The Great Ongoing Aviation Thread (general and other)

ETA:
Normally helos try to maintain a constant fairly low rotor RPM. Each type has its own favorite RPM, but across all helos a general range might be 250-450 RPM.

It’s only when manuevering aggressively that the speed governing can’t keep up perfectly with the rapidly changing power demands and we see the changing artifacts.

There’s another Hind vid I once saw on YouTube but could not find today.

That vid is freakier! The rotor is almost stock still for most of the demo. Clearly that’s strobing. Although that didn’t stop some morons in the comments from claiming the Sovs had built a helo that didn’t need to rotate toe rotor in order to fly. Idjits!

We have been instructed to absolutely positively not use anything but the provided materials to clean the cockpits. For much the same reason. A lot of damage happened early on from guys using any/everything to sanitize the cockpit touchpoints.

That’s it. I was having trouble refreshing when I wrote my post just above so I hadn’t seen yours.

Sorry to inject confusion into the sequence of posts.

* _Source material_

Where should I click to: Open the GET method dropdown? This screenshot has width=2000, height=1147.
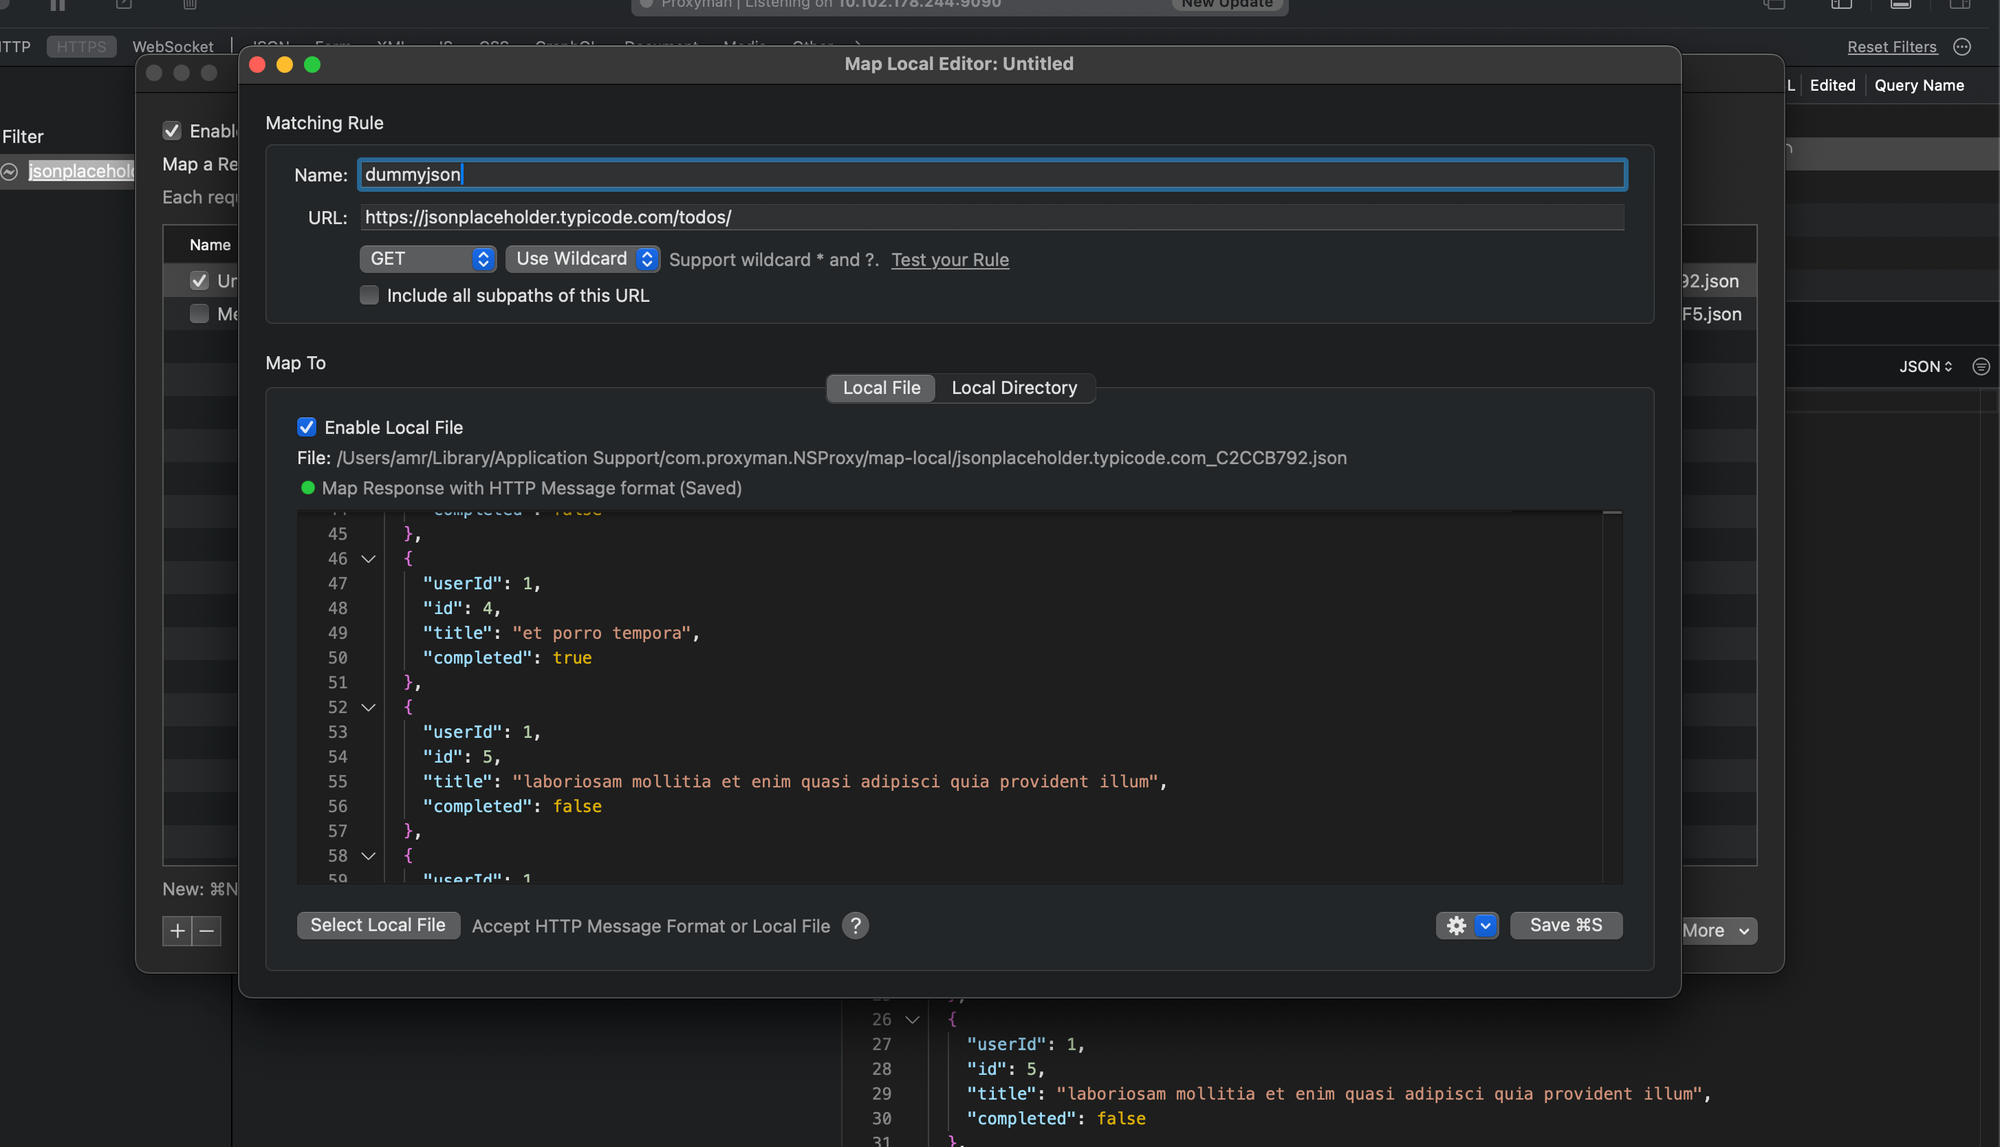[428, 259]
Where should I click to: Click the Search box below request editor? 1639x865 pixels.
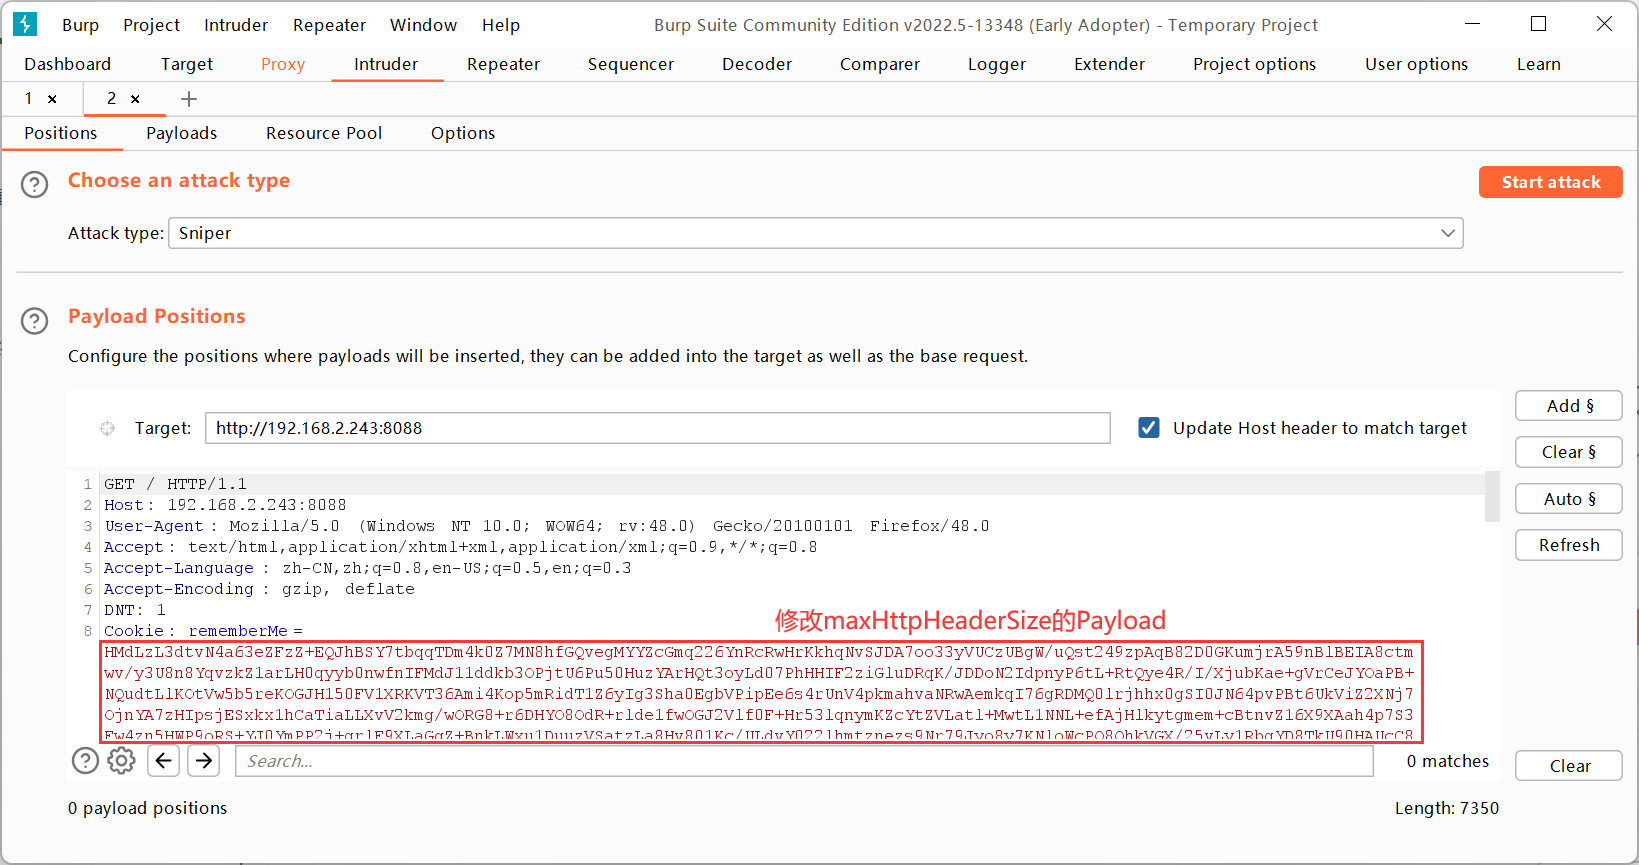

* _Problems to solve_
1. Return everything from "We have been" down to "hadn’t seen yours." in the aviation thread, copied word for word.
2. According to the aviation thread, what general range of rotor RPM might apply across all helicopters?
The data above are material separate from the aviation thread.

* _Task-by-task outputs_
1.
We have been instructed to absolutely positively not use anything but the provided materials to clean the cockpits. For much the same reason. A lot of damage happened early on from guys using any/everything to sanitize the cockpit touchpoints.

That’s it. I was having trouble refreshing when I wrote my post just above so I hadn’t seen yours.

2. 250-450 RPM